++++ PROVIDED RECORDS ++++
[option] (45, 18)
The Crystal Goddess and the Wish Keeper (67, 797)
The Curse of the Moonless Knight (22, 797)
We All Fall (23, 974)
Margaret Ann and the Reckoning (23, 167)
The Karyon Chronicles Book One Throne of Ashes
++++
• [PROBLEM TO WORK ON]:
Write every record out again, letter for letter.

• [RESULT OF THE TASK]:
[option] (45, 18)
The Crystal Goddess and the Wish Keeper (67, 797)
The Curse of the Moonless Knight (22, 797)
We All Fall (23, 974)
Margaret Ann and the Reckoning (23, 167)
The Karyon Chronicles Book One Throne of Ashes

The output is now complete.